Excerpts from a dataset
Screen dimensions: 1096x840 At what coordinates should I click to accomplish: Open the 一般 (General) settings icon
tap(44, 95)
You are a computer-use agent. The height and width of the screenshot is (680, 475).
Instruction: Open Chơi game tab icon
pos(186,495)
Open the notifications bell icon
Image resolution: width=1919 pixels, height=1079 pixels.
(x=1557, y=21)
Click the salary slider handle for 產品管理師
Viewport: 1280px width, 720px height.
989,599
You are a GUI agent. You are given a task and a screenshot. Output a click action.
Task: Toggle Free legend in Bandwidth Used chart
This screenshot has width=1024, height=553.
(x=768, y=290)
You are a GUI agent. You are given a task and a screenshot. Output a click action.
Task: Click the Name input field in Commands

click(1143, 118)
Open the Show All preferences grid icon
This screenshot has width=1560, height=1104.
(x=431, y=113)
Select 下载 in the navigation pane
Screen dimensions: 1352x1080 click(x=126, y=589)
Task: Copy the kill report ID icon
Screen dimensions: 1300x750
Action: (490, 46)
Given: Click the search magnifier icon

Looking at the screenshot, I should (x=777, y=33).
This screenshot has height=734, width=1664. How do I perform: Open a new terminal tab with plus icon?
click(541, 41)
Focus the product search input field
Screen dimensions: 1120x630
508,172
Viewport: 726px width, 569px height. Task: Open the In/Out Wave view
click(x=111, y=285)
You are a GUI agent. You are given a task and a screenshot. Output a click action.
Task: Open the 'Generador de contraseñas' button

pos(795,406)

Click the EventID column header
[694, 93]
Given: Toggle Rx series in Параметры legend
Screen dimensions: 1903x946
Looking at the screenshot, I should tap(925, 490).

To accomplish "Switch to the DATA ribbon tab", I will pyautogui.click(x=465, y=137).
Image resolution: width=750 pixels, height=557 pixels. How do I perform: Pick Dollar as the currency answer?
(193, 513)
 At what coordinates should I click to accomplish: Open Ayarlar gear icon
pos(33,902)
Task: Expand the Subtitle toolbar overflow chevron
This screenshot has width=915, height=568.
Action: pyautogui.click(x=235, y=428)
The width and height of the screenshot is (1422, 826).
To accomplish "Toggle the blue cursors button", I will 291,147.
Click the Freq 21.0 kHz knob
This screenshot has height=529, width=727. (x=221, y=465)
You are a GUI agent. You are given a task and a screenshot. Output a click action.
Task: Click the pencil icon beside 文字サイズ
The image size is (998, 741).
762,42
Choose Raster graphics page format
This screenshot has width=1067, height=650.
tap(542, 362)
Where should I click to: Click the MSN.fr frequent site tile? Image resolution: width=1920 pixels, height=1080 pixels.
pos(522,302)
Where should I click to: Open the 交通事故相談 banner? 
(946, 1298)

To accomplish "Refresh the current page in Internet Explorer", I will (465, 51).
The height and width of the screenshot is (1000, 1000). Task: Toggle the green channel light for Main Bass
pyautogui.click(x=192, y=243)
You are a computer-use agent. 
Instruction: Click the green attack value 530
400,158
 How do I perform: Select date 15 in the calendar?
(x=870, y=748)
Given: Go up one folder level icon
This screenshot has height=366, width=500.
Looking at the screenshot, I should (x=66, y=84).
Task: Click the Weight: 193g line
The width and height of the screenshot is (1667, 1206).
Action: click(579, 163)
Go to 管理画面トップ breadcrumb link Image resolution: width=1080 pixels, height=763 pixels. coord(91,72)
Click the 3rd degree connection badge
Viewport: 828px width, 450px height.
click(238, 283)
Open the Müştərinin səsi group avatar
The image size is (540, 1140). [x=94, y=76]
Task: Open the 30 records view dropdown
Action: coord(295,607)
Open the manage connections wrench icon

TASK ITEM:
At the line containing "Open the Müştərinin səsi group avatar", start copying. Continue exactly through the final line of the entries above and stop there.

RESULT FOR THIS EXERCISE:
Open the Müştərinin səsi group avatar
The image size is (540, 1140). [x=94, y=76]
Task: Open the 30 records view dropdown
Action: coord(295,607)
Open the manage connections wrench icon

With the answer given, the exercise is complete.